Then we rode downward when a three-judge panel of the U.S. court of appeals for the ninth circuit granted an indefinite stay of the decision -- without explanation. Committed couples and their families, some of whom had begun making wedding plans, once again felt the pain of being denied not only a fundamental right but also the respect for and recognition of their love and commitment that only marriage offers.
The emotional ups and downs bring home a lesson we've learned repeatedly in the struggle for the freedom to marry: Victories don't come easily, and we must not let up until we've won conclusively. At this point there is so much that we cannot predict about the twists, turns, and ultimate result of the federal lawsuit challenging Prop. 8. But there are things we can each do to help bring about ultimate victory.
Between now and November 2, our priority is clear in California. We must do everything we can to elect Jerry Brown and Kamala Harris as governor and attorney general, respectively. That neither Gov. Arnold Schwarzenegger nor Atty. Gen. Brown was willing to put the state of California on record in defense of Prop. 8 in court made a tremendous difference. Both Brown and Harris have pledged to maintain the state's present position, while their Republican opponents, Meg Whitman and Steve Cooley, have both pledged to defend Prop. 8. There is consensus among legal experts that having the key constitutional officers of the state on our side refusing to defend Prop. 8, rather than arguing that the state has a compelling interest in defending the discriminatory measure, is a potential game-changer when an appeal is heard by the courts.
From Labor Day through Election Day, Equality California and its candidate political action committee will use every means at their disposal to elect Brown, Harris, and other California candidates who stand for full LGBT equality. We will have continuous volunteer phone banks at each of our field offices across the state, we will send hundreds of thousands of direct mail pieces, and will make our strongest case to our 600,000 members and to the entire LGBT and allied progressive communities of the critical importance in voting for a pro-equality slate. We will send a powerful message to all elected officials and candidates that we will hold officials accountable as we fight hard for our equality.

▶ SOURCE DATA:
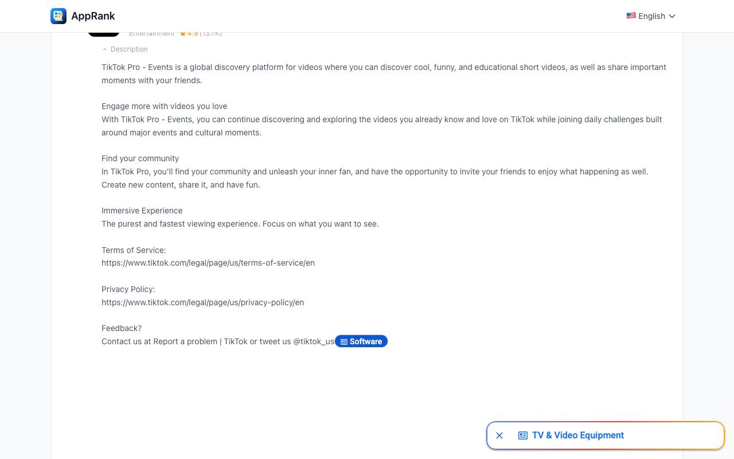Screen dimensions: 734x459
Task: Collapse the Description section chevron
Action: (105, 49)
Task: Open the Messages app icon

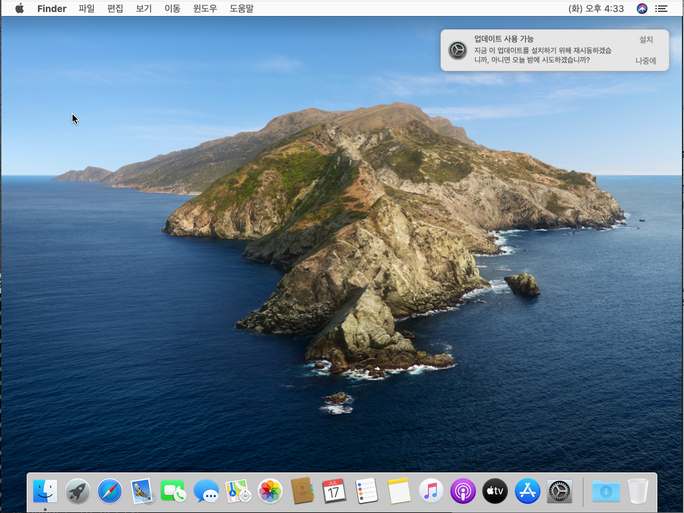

▶ EXERCISE: Pick up the piece on the fight over Prop. 8, placed above the data, and continue it after its last sentence.

▶ WRITTEN RESPONSE:
When a critical court case is pending, the governor and attorney general in particular are crucial -- in ways we now know, and in ways we can't predict. From my time in Massachusetts fighting for marriage equality, I can recount horror stories of all the maneuvers that then-governor Mitt Romney employed in an attempt to block marriages from taking place in the state. In California we cannot let a Romney clone -- a wealthy businessperson trying to burnish conservative credentials on the backs of LGBT people -- get elected without a vigorous fight.
Beyond the electoral work, we must continuously build public support for the freedom to marry in California by sharing our stories of why marriage matters to us. In just the past year, we've together had hundreds of thousands of conversations and grown public support for marriage from 44% to 50%, according to polling by the Public Policy Institute of California. We've focused on -- and made significant headway in -- Latino and African-American communities.
We must continue to grow that support until we have a solid majority on our side. Judges do not issue rulings in the abstract. They cannot avoid looking at public opinion, the opinion of thought leaders, the positions of elected officials, and, of course, their own experience with LGBT people. This work not only best positions us for a court win; it prepares us for victory at the ballot even if we do not prevail in court.
Most immediately, we need to mobilize our LGBT and allied communities to elect leaders who support full equality. We have just over two months to do so, and we need all hands on deck.
Marc Solomon is marriage director for Equality California. The views expressed in this article are his own and not those of The Advocate. For more information on Equality California's work in the California elections, visitwww.eqcapac.org.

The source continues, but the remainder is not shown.